A wonderful hardcover Sonic fans will be delighted by!

By Robert Marrujo. Posted 03/26/2023 20:50 Comment on this     ShareThis

Comics Club is where we take a look at video game manga and comics to offer our impressions and insights. Part review, part reflection, Comics Club is a great way to find something new to read based on all of our favorite pastime: video games! Warning: mild spoilers ahead!

When Archie Comics lost the publishing rights to its long-running Sonic the Hedgehog comics, many fans were crushed. The series deviated a great deal from the source material, but after decades of introducing interesting cast members and developing Sonic’s world in a way SEGA had never quite done in the video games, the Archie books had earned their place. Then, in 2017, everything came to an abrupt end, with storyline cut off right in the middle with no resolution to be found.

It was a tumultuous time. Fans were bummed to learn that favorite characters would never be seen again, and the question lingered as to whether or not Sonic would ever get another comic book series.
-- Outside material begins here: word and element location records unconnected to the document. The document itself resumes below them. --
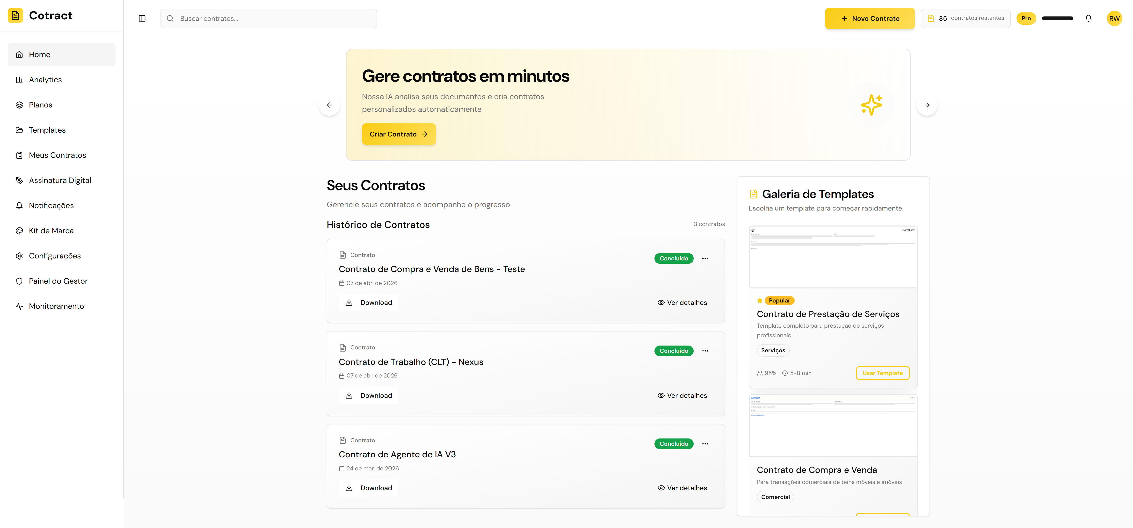This screenshot has width=1133, height=528.
Task: Toggle the sidebar collapse button
Action: coord(142,18)
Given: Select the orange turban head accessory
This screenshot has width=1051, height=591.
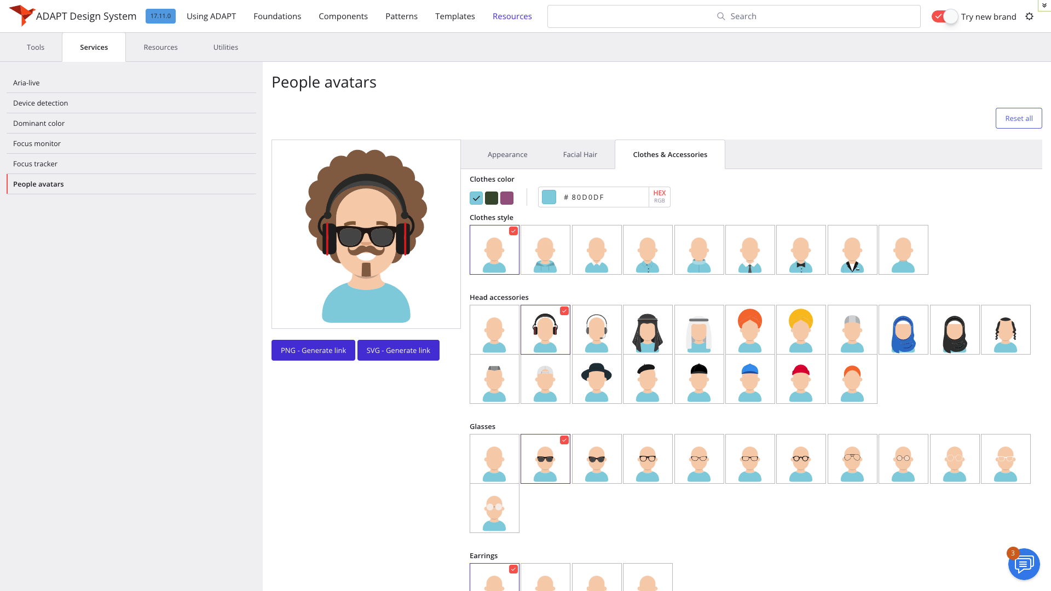Looking at the screenshot, I should point(750,330).
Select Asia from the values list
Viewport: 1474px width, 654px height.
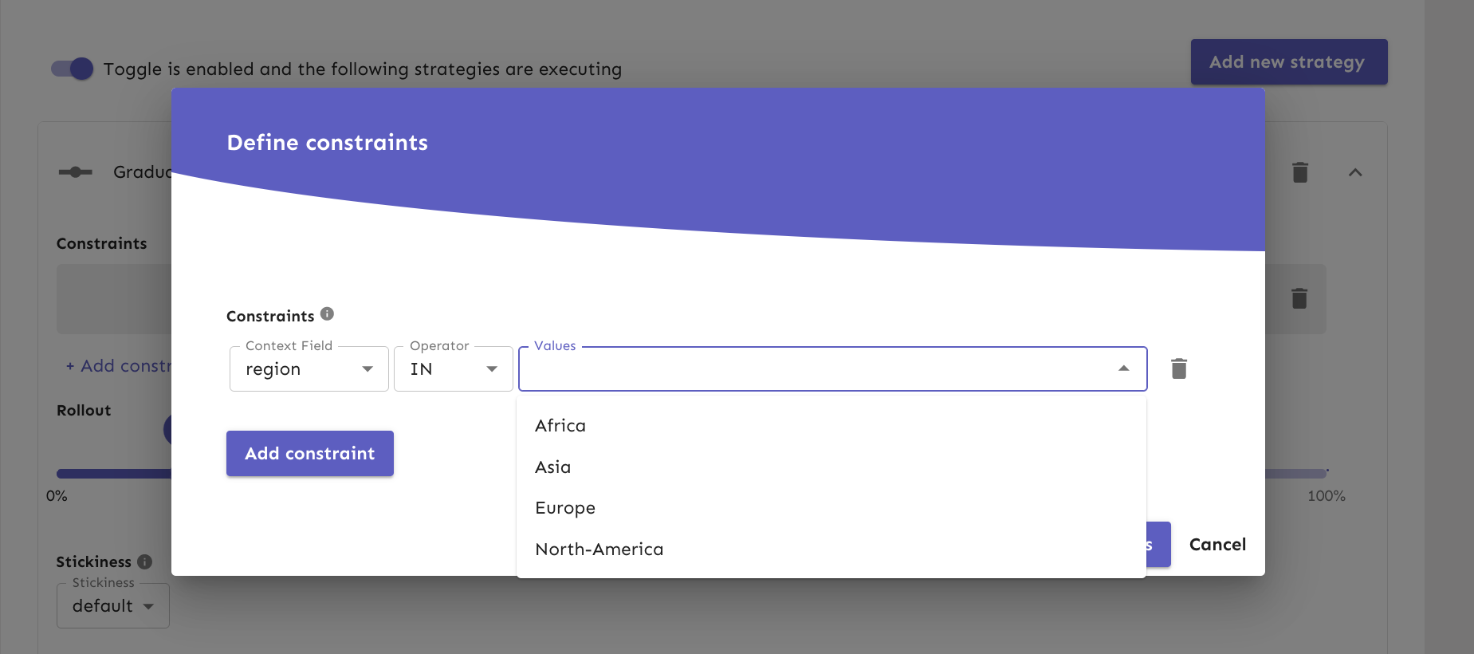[x=552, y=467]
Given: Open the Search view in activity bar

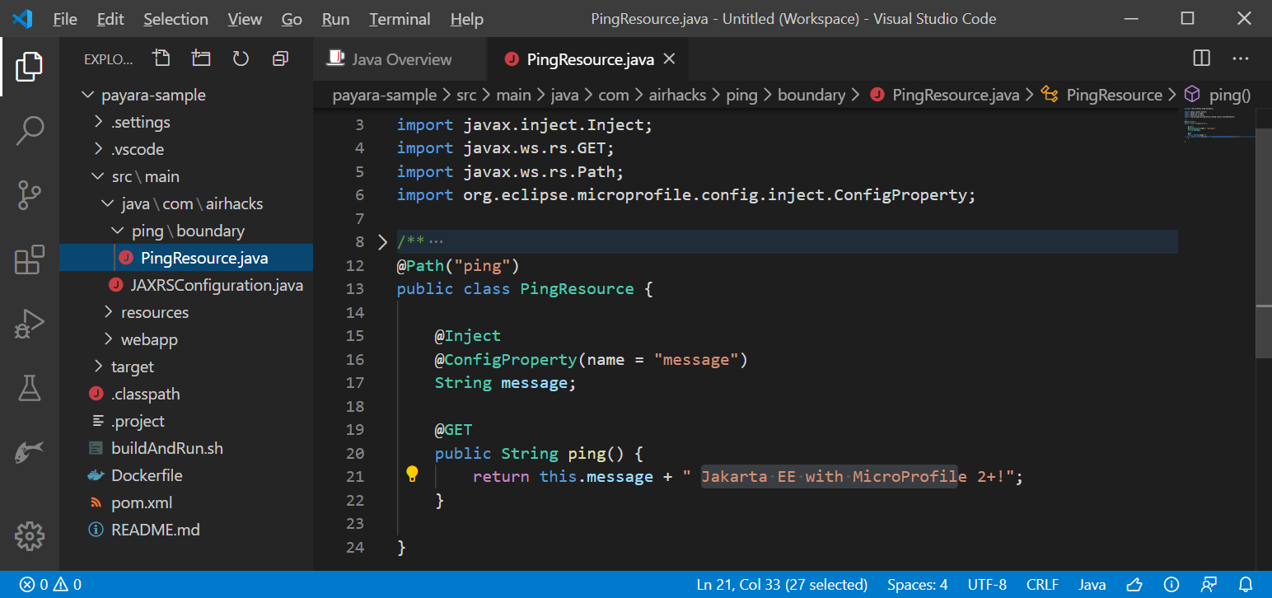Looking at the screenshot, I should (x=30, y=130).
Then, in 2018 publisher IDW took the reigns, bringing along longtime Sonic scribe Ian Flynn and many other Archie expats to the title to help shepherd it into a new era. Sonic the Hedgehog was reborn, but was it as good as it was with Archie?
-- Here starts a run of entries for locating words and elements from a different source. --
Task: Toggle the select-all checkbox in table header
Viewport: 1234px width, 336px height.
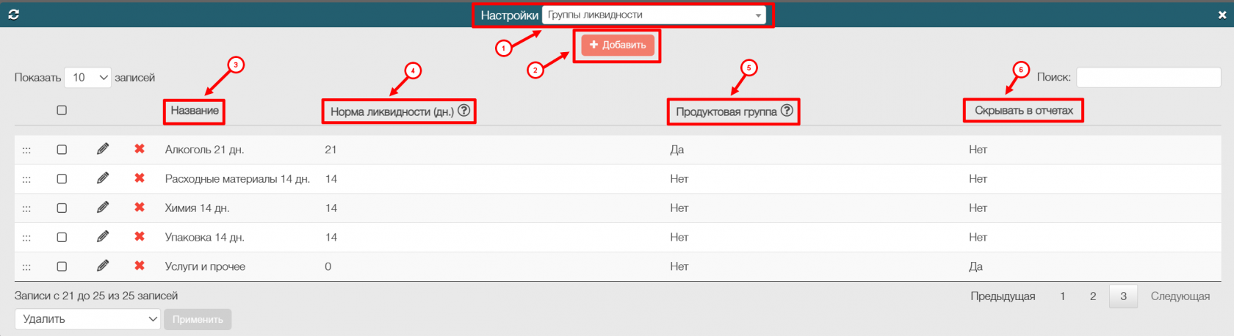Action: coord(62,110)
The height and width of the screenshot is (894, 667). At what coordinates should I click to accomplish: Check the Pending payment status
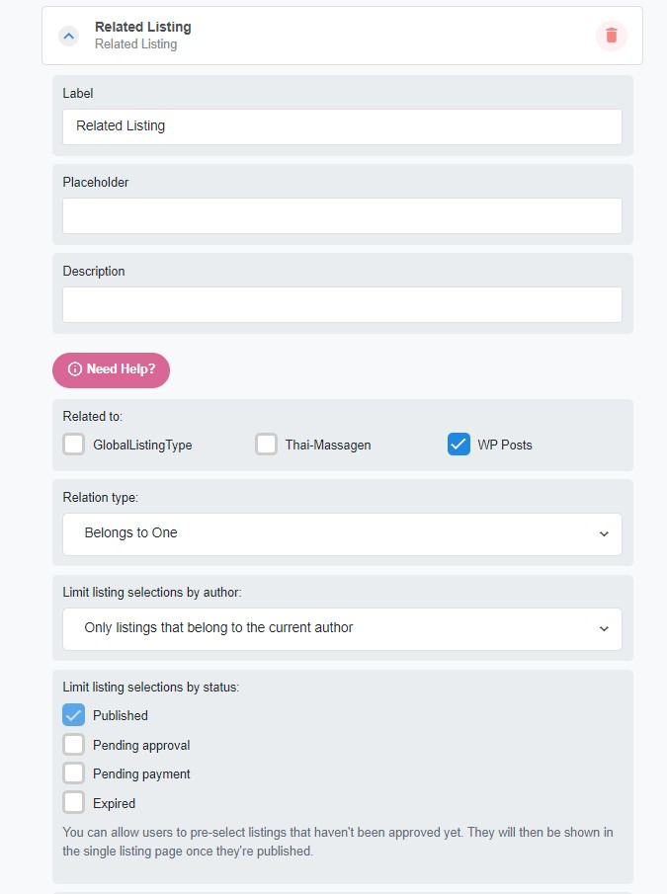(73, 773)
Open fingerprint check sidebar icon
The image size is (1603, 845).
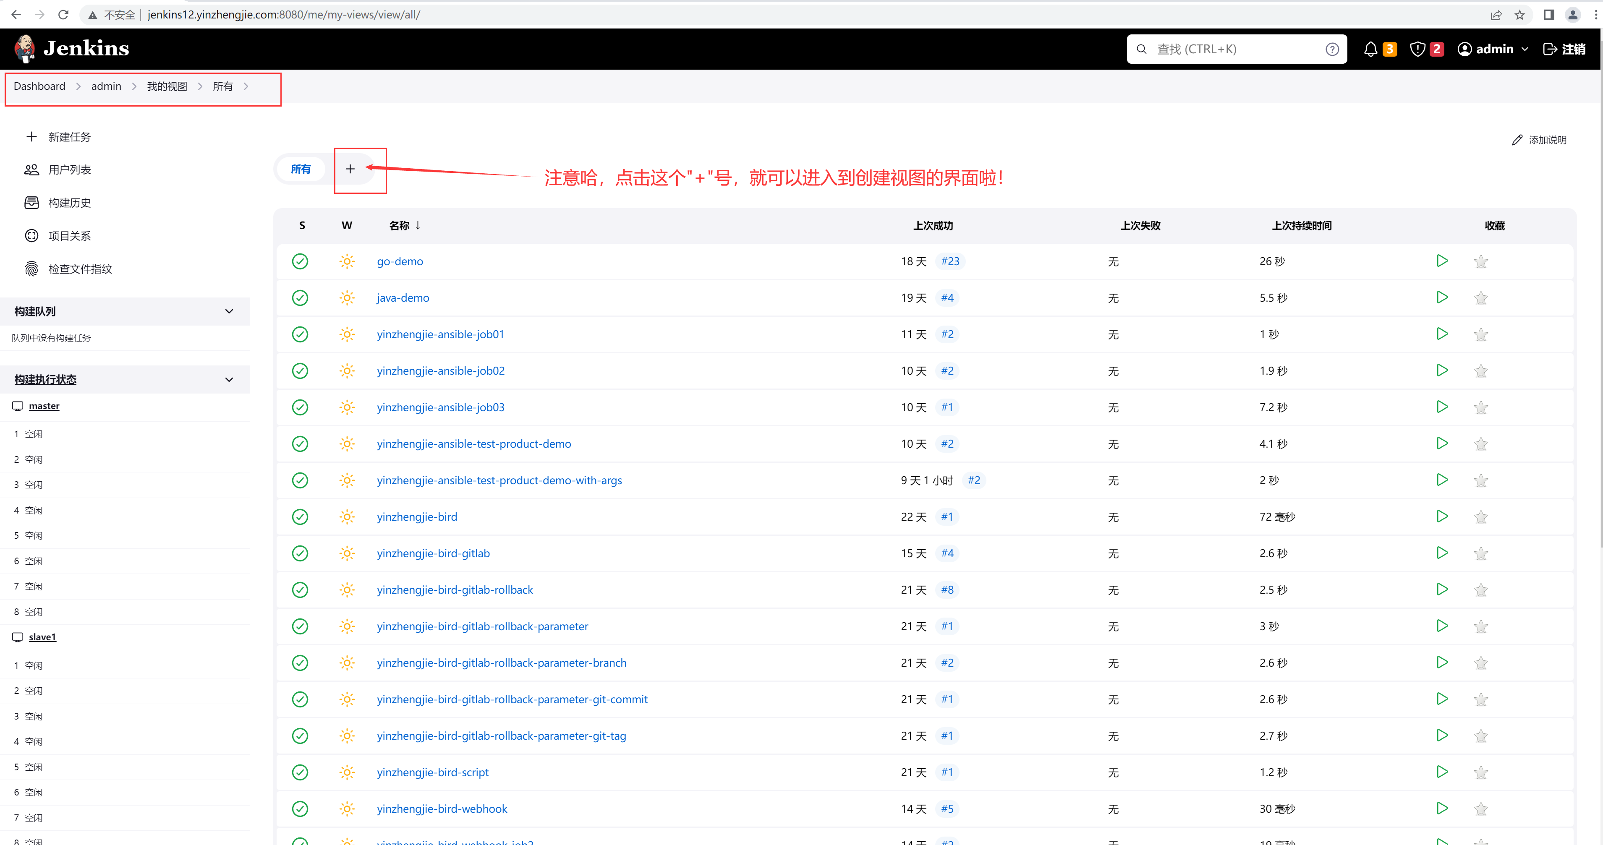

The answer is an emphatic “yes.” I have been reading the Sonic comic for almost the entire time since Ian Flynn took over writing duties in 2006 with issue #160 of the original series. While I adored the likes of Sally Acorn, Rotor, and Shard, the extended cast was something of a hodgepodge. Not a terrible group, but one that a fan of the video games might come across and be very confused by. It’s not that Sonic games have the most compelling overarching narrative, but when a talking walrus and good guy version of Metal Sonic show up, things can get weird real quick.

In an effort to scale back (and to jettison said characters owing to a very convoluted copyright battle that Archie unsuccessfully litigated in court), the IDW series focuses on the core cast of Sonic’s crew from the games. Tails, Knuckles, and Amy are front and center, with a smaller group of original characters sprinkled in. Flynn has done a delightful job spearheading Sonic’s adventures for years now, but somehow after all this time he seems reinvigorated working on Sonic for IDW. From the outset the stories feel more grounded in the world of SEGA’s beloved mascot while also branching out into new territory.
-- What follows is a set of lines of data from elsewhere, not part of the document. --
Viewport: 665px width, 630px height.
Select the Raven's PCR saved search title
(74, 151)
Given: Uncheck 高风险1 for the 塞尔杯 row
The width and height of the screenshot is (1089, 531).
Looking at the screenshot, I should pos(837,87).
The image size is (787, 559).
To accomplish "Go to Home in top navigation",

IDW has been collecting the series in oversized hardcovers under the moniker of the Ultimate Collection. Volume 3 hit stores earlier this month and collects issues 21 to 32 of the series, along with the 2020 annual. As a coffee table book, these Ultimate Collection volumes are gorgeous. Printed at 7.38 x 11.13 inches, the book is big but not unwieldy. Its glossy pages show off the art at a scale larger than the floppy monthly comics, letting readers soak in all of the detail. There’s even a cloth bookmark embedded into each volume, making it easy to mark where you’ve finished reading. I normally don’t gravitate to hardcover comics, but this has become my de facto way of collecting the IDW series. They’re great.

As for the content of Volume 3, this sees Sonic taking on a deadly infection called the Metal Virus. It turns everything into a zombie-like robot under the control of Dr. Robotnik. The stakes feel high given it’s a Sonic comic, which is admittedly geared towards a younger audience. Still, the action is satisfying, and Sonic and friends all feel genuine as they interact and try to save the world around them. Flynn mixes things up by introducing the Deadly Six, from Wii U’s Sonic Lost World. Their appearance forces an alliance between Sonic and Eggman to try and end the threat of the Metal Virus and the Deadly Six. I won’t go into any spoilers, but I will say that catching up with the first two volumes of the series will make the story here more enjoyable, as well as the ending.

If you’ve been on the fence about reading IDW’s Sonic run, I can say with confidence as a longtime fan that this book is legit. Between Flynn and company sticking around and the more focused, accessible cast and story, this is Sonic comics at their best. The Ultimate Collection is the perfect way to experience these stories. Find your local comic shop and ask for a copy, or head to a local bookstore (and we humbly implore you to find alternatives to Amazon if you can—give mom and pop shops the money, or worst case scenario order through Barnes & Noble).